Каждый вечер из комнат наложниц и рабынь доносились музыка и пение. Сейчас же весь гарем хранил гробовое молчание. Обитатели дворца знали: те, кто посмеет смеяться и веселиться в такой час, навлекут на себя высочайший гнев эмира, будут брошены в темное подземелье и сурово наказаны.

Эмир поднялся с бархатного тюфячка, прошелся по комнате, подошел к окну и, подняв парчовый занавес, начал смотреть в сад. Но и вид сада, увы, не развеял его мрачного насторения, не развеселил. Мысли о будущем повергали эмира в отчаяние, терзали, разрывали его сердце на части, словно драконы.

Хадже Мюфид, боясь потревожить владыку, скользнул в дверь неслышно, как блудливая кошка, и замер у порога.

Эмир опустил занавес, отошел от окна и увидел евнуха.

– Ты зачем здесь? – он нахмурился. – Или пришел что-нибудь сообщить мне?

Мюфид поклонился и, обнажив белые зубы, пробормотал:

– Да, у меня есть для эмира новость.

Эмир Инанч раздраженно передернул плечами.

– Большинство новостей, которые ты приносишь, – ложь!
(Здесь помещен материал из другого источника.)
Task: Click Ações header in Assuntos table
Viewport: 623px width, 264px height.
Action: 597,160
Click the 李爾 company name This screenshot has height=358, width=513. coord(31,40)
Как видно, ты непрочь прибегать к вранью, когда у тебя не хватает правдивых сведений.

Мюфид выпрямил спину и обиженно посмотрел на эмира Инанча.
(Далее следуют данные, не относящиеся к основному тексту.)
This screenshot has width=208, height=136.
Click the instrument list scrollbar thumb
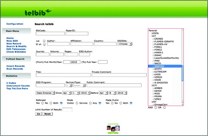click(182, 73)
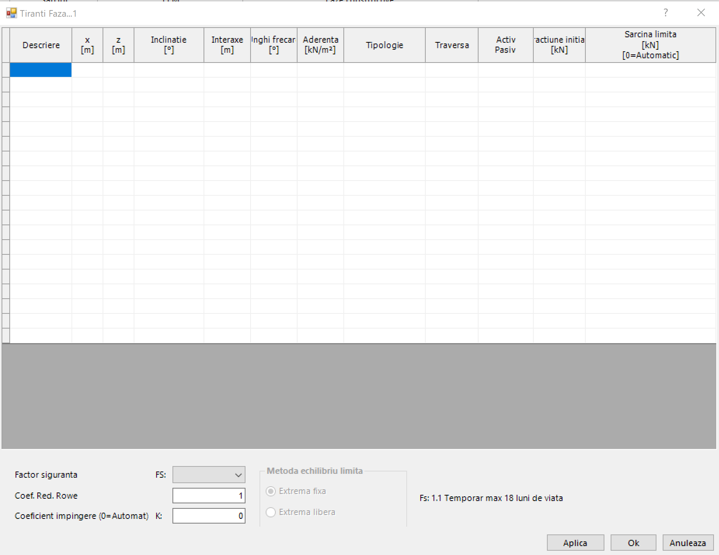Click the help question mark button
The width and height of the screenshot is (719, 555).
[x=665, y=13]
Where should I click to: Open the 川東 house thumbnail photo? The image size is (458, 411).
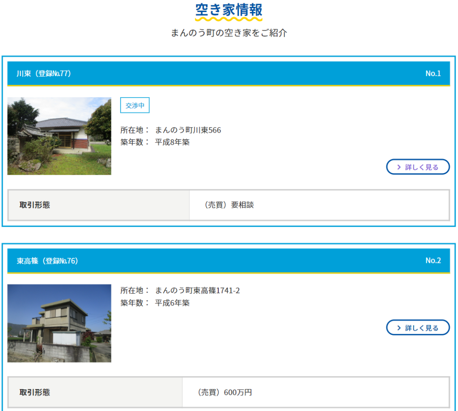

– Я в жизни не сказал хазрету эмиру ни слова лжи. Вспомните, когда я донес, что ваша рабыня Лалэ сожительствует рабом Марджаном, когда я узнал, что Тубан состоит в преступной связи с Сохрабом, когда я раскрыл, что Гонча прелюбодействует с Абуссалтом, вы также не поверили мне, изволив заявить, что подобного быть не может. Однако, когда на свет появились две девочки и один мальчик, вам пришлось признан, мою правоту.

Эмир мрачно скривился.

– Ладно, выкладывай! Что ты хотел мне сказать?

– Сначала вы должны обещать мне .пощаду и. помилование

– Обещаю тебе пощаду и помилование. Быстрее говори! Не тяни!
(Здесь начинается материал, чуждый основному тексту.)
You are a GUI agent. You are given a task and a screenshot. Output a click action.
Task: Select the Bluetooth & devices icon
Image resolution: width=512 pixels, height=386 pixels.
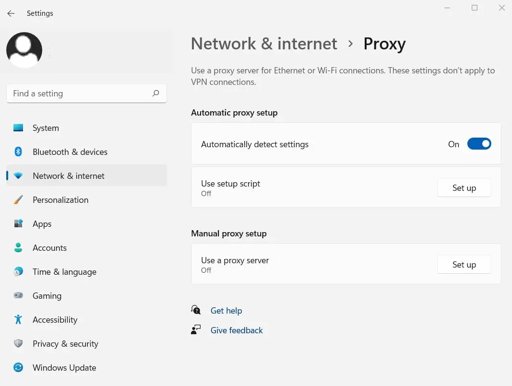tap(18, 152)
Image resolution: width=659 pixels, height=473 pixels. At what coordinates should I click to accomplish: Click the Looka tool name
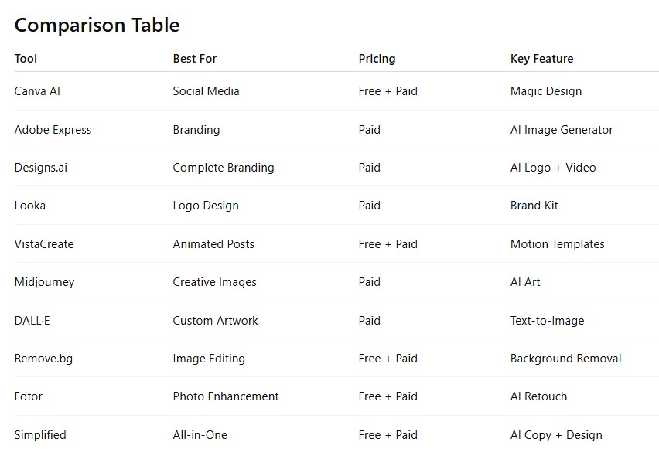tap(30, 206)
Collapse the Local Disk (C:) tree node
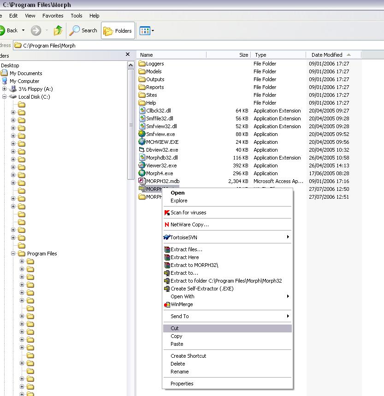 (x=5, y=97)
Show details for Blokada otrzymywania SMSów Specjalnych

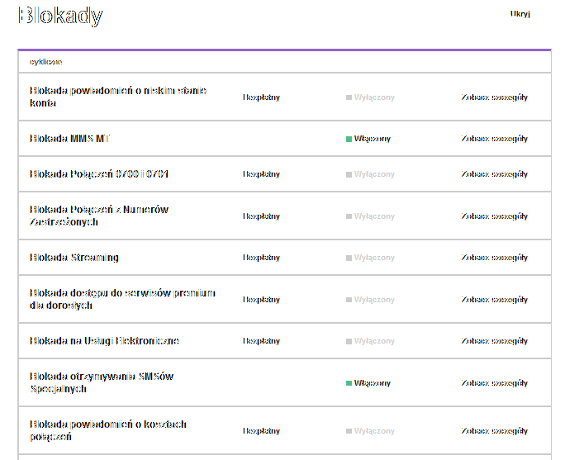494,383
Хадже Мюфид вынул из-за пазухи государственную печать, и протянул руку.

Правитель Гянджи недоуменно посмотрел на печать.

– Каким образом она попала в твои руки?! Где ты взял ее.

Мюфид в страхе съежился.

– Там!..

– Где – там? Ты взял эту печать из калемдана Мухаким Ибн-Давуда?

– Слава аллаху, род эмира благороден, его жена – священна и целомудренна, ее помыслы чище и светлее солнечных лучей. Однако вашему рабу очень трудно выговорить, где он нашел эту печать. Обещайте еще раз не прогневаться на меня и простить.

Эмир потерял терпение.

– О, аллах всемогущий! – Голос его задрожал – Неужто ты превратил мой дворец в гнездище козней и тайн?! Что еще за известие принес этот шайтан сын шайтана? Упаси аллах!.. Может, ты узнал что-нибудь про мою дочь Гатибу? Или тебе попала нить измены, ведущая в мой гарем? – Эмир умолк, несколько раз прошелся по комнате и остановился перед хадже Мюфидом. – Ты почему тянешь? Или хочешь, чтобы мое сердце лопнуло от нетерпения?!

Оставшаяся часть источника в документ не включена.